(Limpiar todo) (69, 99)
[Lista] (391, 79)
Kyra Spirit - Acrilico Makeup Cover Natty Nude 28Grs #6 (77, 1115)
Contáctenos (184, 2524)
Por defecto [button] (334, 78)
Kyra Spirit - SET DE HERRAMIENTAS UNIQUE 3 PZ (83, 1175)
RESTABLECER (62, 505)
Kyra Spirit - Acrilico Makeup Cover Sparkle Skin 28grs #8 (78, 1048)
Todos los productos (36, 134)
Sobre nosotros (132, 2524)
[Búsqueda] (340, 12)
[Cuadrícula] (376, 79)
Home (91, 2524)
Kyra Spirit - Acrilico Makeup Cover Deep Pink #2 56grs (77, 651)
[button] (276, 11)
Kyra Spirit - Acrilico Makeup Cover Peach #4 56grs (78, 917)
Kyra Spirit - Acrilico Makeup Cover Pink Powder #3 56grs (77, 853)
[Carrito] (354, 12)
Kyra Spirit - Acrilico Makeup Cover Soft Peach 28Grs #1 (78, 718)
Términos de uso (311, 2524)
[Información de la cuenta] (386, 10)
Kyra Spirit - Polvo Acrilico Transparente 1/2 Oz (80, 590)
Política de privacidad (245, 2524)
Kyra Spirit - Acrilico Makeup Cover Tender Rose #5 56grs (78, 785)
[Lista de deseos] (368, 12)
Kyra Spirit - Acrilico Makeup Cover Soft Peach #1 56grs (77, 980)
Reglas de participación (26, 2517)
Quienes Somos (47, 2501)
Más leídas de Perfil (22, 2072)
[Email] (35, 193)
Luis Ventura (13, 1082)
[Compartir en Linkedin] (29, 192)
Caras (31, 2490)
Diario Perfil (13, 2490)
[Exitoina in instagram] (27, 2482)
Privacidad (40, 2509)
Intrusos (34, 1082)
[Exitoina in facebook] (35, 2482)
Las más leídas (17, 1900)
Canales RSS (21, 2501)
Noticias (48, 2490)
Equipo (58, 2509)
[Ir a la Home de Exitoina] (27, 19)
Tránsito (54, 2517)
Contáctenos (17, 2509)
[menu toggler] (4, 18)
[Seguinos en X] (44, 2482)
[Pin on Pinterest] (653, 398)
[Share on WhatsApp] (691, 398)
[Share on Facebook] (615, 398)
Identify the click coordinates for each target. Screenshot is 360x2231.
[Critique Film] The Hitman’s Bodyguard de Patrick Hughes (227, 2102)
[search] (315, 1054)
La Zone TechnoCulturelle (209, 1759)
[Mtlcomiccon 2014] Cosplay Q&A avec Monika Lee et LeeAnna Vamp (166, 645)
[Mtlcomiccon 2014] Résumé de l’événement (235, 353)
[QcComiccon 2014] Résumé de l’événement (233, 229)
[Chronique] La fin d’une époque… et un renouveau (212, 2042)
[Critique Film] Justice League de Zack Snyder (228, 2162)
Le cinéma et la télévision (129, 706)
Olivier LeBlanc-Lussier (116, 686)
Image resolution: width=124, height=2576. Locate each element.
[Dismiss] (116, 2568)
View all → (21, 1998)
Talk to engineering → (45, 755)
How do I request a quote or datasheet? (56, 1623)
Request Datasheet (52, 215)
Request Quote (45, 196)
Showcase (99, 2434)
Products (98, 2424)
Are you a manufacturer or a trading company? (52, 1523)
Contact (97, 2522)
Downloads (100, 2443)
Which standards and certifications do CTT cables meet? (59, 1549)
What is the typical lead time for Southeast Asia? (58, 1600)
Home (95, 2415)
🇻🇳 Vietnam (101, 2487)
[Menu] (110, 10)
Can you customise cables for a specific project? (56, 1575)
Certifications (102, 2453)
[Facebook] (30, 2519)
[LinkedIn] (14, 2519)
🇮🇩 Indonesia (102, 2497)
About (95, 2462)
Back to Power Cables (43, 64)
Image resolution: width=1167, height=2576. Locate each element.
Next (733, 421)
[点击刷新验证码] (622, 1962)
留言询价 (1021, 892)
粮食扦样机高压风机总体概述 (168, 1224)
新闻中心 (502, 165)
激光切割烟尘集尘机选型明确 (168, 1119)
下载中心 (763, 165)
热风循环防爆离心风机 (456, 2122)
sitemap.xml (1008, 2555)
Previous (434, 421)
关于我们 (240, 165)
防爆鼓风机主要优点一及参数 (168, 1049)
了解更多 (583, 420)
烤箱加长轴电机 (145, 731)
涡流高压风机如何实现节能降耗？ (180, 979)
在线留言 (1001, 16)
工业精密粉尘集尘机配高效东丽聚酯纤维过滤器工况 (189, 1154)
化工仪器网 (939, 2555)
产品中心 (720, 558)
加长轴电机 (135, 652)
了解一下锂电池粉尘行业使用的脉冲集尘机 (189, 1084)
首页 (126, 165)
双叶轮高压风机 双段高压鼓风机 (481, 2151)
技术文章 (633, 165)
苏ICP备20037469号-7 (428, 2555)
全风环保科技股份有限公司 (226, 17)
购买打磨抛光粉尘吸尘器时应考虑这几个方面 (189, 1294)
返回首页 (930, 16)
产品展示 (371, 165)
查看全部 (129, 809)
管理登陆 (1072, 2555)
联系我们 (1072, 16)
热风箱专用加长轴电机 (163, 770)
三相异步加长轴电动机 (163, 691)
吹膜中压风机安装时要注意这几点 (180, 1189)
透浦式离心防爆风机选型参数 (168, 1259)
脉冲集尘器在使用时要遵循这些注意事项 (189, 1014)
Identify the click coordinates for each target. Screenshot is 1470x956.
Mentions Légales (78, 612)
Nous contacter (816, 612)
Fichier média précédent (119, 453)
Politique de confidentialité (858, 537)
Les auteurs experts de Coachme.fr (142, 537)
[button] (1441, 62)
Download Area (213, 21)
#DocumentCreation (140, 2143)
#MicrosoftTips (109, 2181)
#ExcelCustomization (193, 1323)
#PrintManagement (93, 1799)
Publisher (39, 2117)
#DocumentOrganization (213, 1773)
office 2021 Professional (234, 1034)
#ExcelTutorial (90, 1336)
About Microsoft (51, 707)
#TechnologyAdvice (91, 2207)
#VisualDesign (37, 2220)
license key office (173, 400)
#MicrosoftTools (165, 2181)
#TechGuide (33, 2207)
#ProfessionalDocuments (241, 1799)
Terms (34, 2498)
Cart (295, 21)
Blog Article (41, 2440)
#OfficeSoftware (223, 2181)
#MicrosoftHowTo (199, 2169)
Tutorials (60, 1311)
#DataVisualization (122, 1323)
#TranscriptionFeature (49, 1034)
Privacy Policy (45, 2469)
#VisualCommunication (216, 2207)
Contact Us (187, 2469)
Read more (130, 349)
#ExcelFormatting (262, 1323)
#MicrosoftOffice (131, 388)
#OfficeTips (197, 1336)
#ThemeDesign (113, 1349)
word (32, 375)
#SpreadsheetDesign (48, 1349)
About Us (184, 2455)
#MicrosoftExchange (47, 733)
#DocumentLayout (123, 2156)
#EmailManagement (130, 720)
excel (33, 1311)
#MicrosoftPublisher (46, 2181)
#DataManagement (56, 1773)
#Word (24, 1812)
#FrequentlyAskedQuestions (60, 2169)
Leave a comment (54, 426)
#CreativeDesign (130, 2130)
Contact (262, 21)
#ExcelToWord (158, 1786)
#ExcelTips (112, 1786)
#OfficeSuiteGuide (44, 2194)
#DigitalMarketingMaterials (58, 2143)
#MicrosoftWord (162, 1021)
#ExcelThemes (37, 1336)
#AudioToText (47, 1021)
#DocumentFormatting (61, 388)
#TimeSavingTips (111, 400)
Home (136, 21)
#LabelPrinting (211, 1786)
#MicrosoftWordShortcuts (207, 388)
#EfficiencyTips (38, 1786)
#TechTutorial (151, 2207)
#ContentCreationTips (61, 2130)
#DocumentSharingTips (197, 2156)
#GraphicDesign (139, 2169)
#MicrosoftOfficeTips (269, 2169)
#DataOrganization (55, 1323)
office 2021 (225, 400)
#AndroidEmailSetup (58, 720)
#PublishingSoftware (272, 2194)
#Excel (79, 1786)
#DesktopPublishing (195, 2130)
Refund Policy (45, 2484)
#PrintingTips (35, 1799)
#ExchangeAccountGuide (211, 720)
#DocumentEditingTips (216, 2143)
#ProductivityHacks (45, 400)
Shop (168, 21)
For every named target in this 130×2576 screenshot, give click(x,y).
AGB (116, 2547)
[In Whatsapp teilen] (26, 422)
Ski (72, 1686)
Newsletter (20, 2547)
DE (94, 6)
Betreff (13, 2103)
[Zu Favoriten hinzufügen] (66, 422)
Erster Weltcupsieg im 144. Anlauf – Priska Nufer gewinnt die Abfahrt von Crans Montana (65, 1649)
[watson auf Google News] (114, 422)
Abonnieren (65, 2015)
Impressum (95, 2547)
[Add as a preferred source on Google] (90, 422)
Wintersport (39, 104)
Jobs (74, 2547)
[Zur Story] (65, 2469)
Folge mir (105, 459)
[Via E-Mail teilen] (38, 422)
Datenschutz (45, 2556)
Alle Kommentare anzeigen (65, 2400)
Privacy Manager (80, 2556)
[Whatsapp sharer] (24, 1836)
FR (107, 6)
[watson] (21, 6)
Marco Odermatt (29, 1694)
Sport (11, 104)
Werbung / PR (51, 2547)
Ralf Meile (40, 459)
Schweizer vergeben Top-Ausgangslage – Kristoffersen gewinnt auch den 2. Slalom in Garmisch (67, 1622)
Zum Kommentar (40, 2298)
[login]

####################

(TASK GOAL)
Restate word for word the entries above, starting at the line with "激光切割烟尘集尘机选型明确 (168, 1119)" and ending at the line with "#ExcelTutorial (90, 1336)", inclusive, and no others.

(EXPECTED ANSWER)
激光切割烟尘集尘机选型明确 (168, 1119)
下载中心 (763, 165)
热风循环防爆离心风机 (456, 2122)
sitemap.xml (1008, 2555)
Previous (434, 421)
关于我们 (240, 165)
防爆鼓风机主要优点一及参数 (168, 1049)
了解更多 (583, 420)
烤箱加长轴电机 (145, 731)
涡流高压风机如何实现节能降耗？ (180, 979)
在线留言 (1001, 16)
工业精密粉尘集尘机配高效东丽聚酯纤维过滤器工况 (189, 1154)
化工仪器网 (939, 2555)
产品中心 (720, 558)
加长轴电机 (135, 652)
了解一下锂电池粉尘行业使用的脉冲集尘机 (189, 1084)
首页 (126, 165)
双叶轮高压风机 双段高压鼓风机 (481, 2151)
技术文章 (633, 165)
苏ICP备20037469号-7 (428, 2555)
全风环保科技股份有限公司 (226, 17)
购买打磨抛光粉尘吸尘器时应考虑这几个方面 (189, 1294)
返回首页 (930, 16)
产品展示 (371, 165)
查看全部 (129, 809)
管理登陆 (1072, 2555)
联系我们 (1072, 16)
热风箱专用加长轴电机 (163, 770)
三相异步加长轴电动机 (163, 691)
吹膜中压风机安装时要注意这几点 (180, 1189)
透浦式离心防爆风机选型参数 (168, 1259)
脉冲集尘器在使用时要遵循这些注意事项 (189, 1014)
Identify the click coordinates for each target. Screenshot is 1470x956.
Mentions Légales (78, 612)
Nous contacter (816, 612)
Fichier média précédent (119, 453)
Politique de confidentialité (858, 537)
Les auteurs experts de Coachme.fr (142, 537)
[button] (1441, 62)
Download Area (213, 21)
#DocumentCreation (140, 2143)
#MicrosoftTips (109, 2181)
#ExcelCustomization (193, 1323)
#PrintManagement (93, 1799)
Publisher (39, 2117)
#DocumentOrganization (213, 1773)
office 2021 Professional (234, 1034)
#ExcelTutorial (90, 1336)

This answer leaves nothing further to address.